Frontiers in Physiology (Feb 2024)
Neural network-based estimation of biomechanical vocal fold parameters
Abstract
Vocal fold (VF) vibrations are the primary source of human phonation. High-speed video (HSV) endoscopy enables the computation of descriptive VF parameters for assessment of physiological properties of laryngeal dynamics, i.e., the vibration of the VFs. However, underlying biomechanical factors responsible for physiological and disordered VF vibrations cannot be accessed. In contrast, physically based numerical VF models reveal insights into the organ’s oscillations, which remain inaccessible through endoscopy. To estimate biomechanical properties, previous research has fitted subglottal pressure-driven mass–spring–damper systems, as inverse problem to the HSV-recorded VF trajectories, by global optimization of the numerical model. A neural network trained on the numerical model may be used as a substitute for computationally expensive optimization, yielding a fast evaluating surrogate of the biomechanical inverse problem. This paper proposes a convolutional recurrent neural network (CRNN)-based architecture trained on regression of a physiological-based biomechanical six-mass model (6 MM). To compare with previous research, the underlying biomechanical factor “subglottal pressure” prediction was tested against 288 HSV ex vivo porcine recordings. The contributions of this work are two-fold: first, the presented CRNN with the 6 MM handles multiple trajectories along the VFs, which allows for investigations on local changes in VF characteristics. Second, the network was trained to reproduce further important biomechanical model parameters like VF mass and stiffness on synthetic data.
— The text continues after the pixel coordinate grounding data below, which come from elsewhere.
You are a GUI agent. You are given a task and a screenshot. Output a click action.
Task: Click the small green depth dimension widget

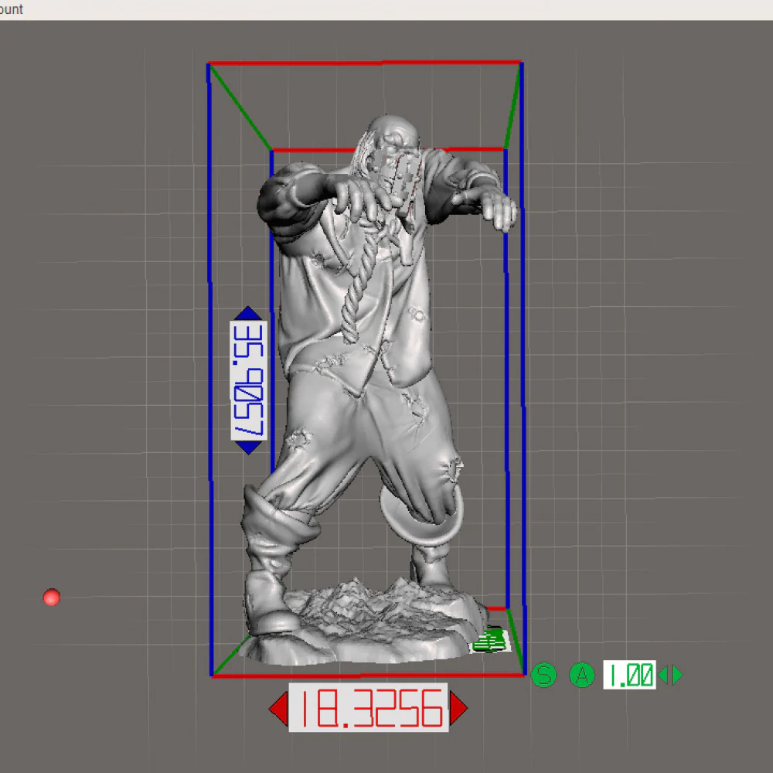(x=490, y=640)
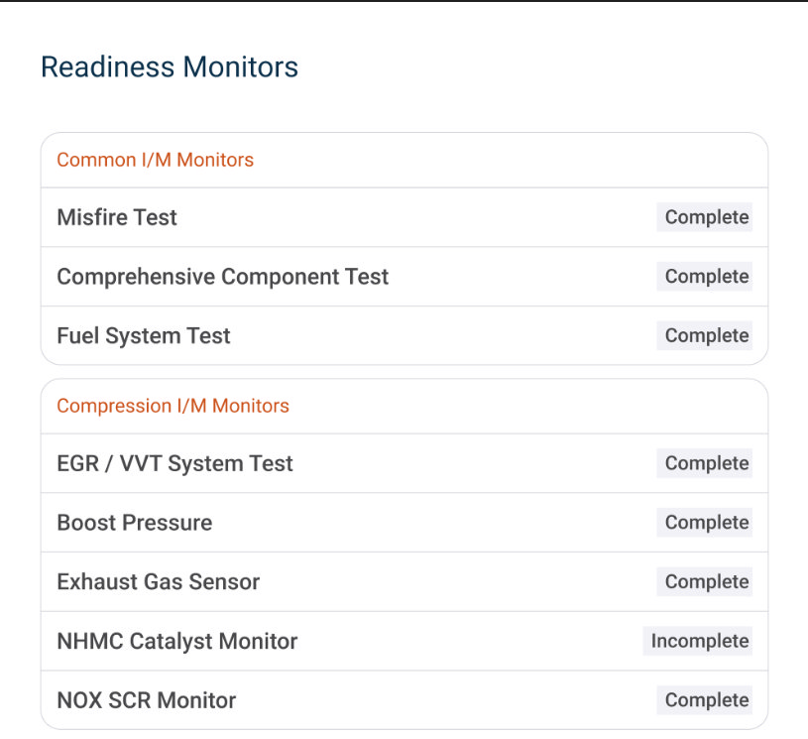Click the Incomplete status badge
Viewport: 808px width, 739px height.
click(x=697, y=641)
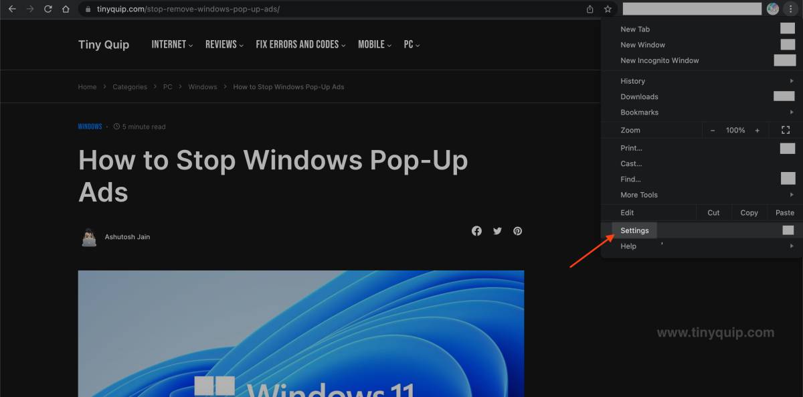Viewport: 803px width, 397px height.
Task: Expand the INTERNET navigation dropdown
Action: click(169, 44)
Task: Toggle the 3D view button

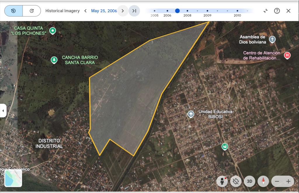Action: (249, 181)
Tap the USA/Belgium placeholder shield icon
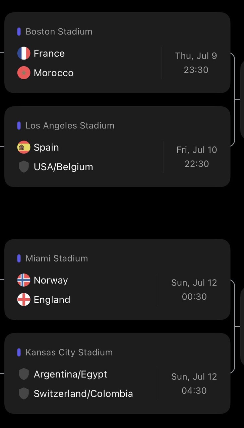 click(x=24, y=167)
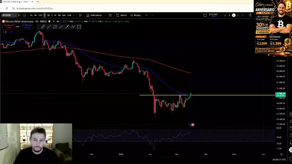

Unlike in a previous work, the network in this study is therefore an entire surrogate of the inverse problem, which allowed for explicit computation of the fitted model using our approach. The presented approach achieves a best-case mean absolute error (MAE) of 133 Pa (13.9%) in subglottal pressure prediction with 76.6% correlation on experimental data and a re-estimated fundamental frequency MAE of 15.9 Hz (9.9%). In-detail training analysis revealed subglottal pressure as the most learnable parameter. With the physiological-based model design and advances in fast parameter prediction, this work is a next step in biomechanical VF model fitting and the estimation of laryngeal kinematics.